While we know of the existence of neutrinos, not much is known about them. Neutrinos exist in huge numbers in the universe. That is why understanding neutrinos is directly relevant to our knowledge of the universe.
Now that it has been established that neutrinos have mass, we have a key to better understanding how mass is distributed in the universe. Neutrinos may also contribute to understanding why the universe is continuously expanding.
It sits on the similar scale as the discovery of the Higgs boson at the Large Hadron Collider at European Organization for Nuclear Research (CERN), and the future discoveries expected from the Square Kilometer Array (SKA) project.
Any discovery in experimental science is the result of titanic efforts to overcome technological difficulties and challenges. When the neutrino was first postulated in 1930, many thought that it would be mission impossible to detect them, let alone to study its properties—such as its mass.

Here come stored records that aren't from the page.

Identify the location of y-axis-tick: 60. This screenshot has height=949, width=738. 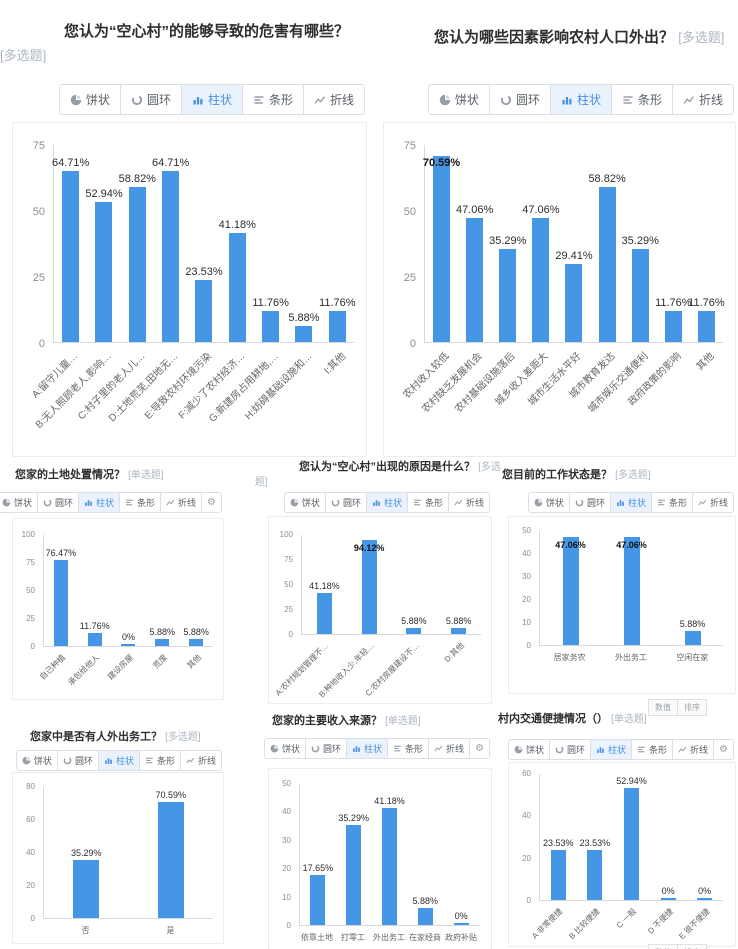
(526, 774).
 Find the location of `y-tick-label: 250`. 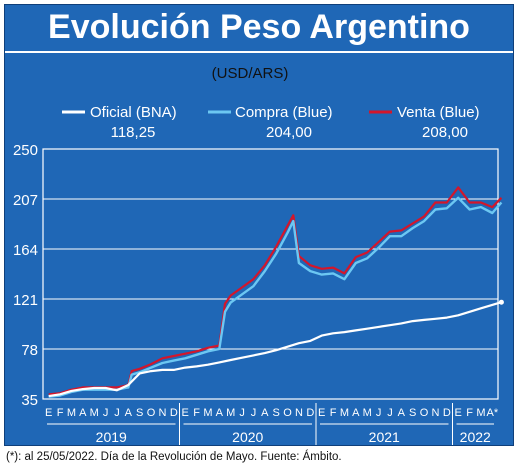

y-tick-label: 250 is located at coordinates (26, 150).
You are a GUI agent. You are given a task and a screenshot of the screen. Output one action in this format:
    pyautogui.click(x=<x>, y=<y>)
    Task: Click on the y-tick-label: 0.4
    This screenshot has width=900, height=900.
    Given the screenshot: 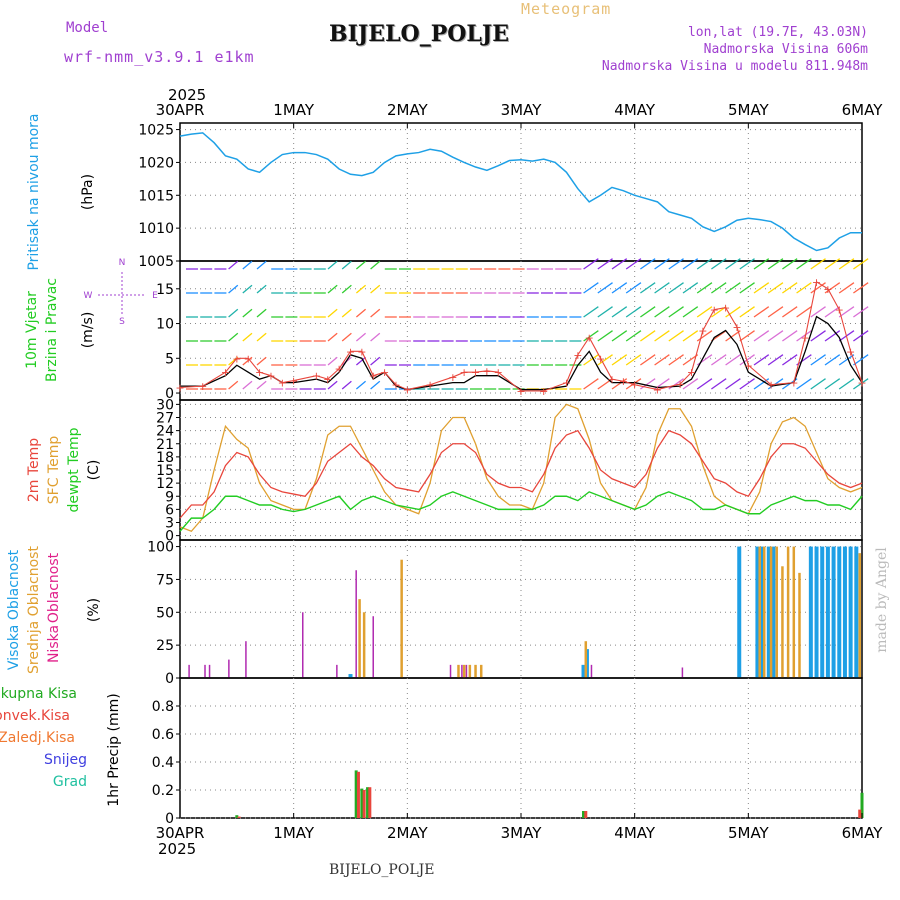 What is the action you would take?
    pyautogui.click(x=163, y=763)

The relentless need to understand nature better forces scientists to innovate with which to push the boundaries of science and technology. The efforts exerted to demonstrate that neutrinos contain mass have bolstered science and technology in Canada and Japan. South Africa’s support of projects at CERN, the SKA, and other efforts already have a similar effect.
Boosting science and technology via large scientific projects brings the added value of human capacity development in high technology that South Africa is in so much need of.
What Are Neutrinos?
Before answering this question we need to backtrack a bit. Matter is made of atoms. Atoms are made of positively charged nuclei and negatively charged electrons traveling very fast around the nuclei.

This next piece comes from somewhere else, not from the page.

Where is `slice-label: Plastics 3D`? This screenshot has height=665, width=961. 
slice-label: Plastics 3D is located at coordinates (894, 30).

The electromagnetic force holds the electrons in orbit around the nuclei because opposite electric charges attract each other. Nuclei are very heavy compared to electrons and are composed of protons and neutrons.
Neutrinos can be thought of cousins of the electrons, only neutral. Neutrinos share some of the properties of the electrons—for instance, the spin. There is one type of neutrino coupled to the electron, which is called electron neutrino. The electron has an antiparticle, the positron, which has positive electric charge. There is also an electron antineutrino.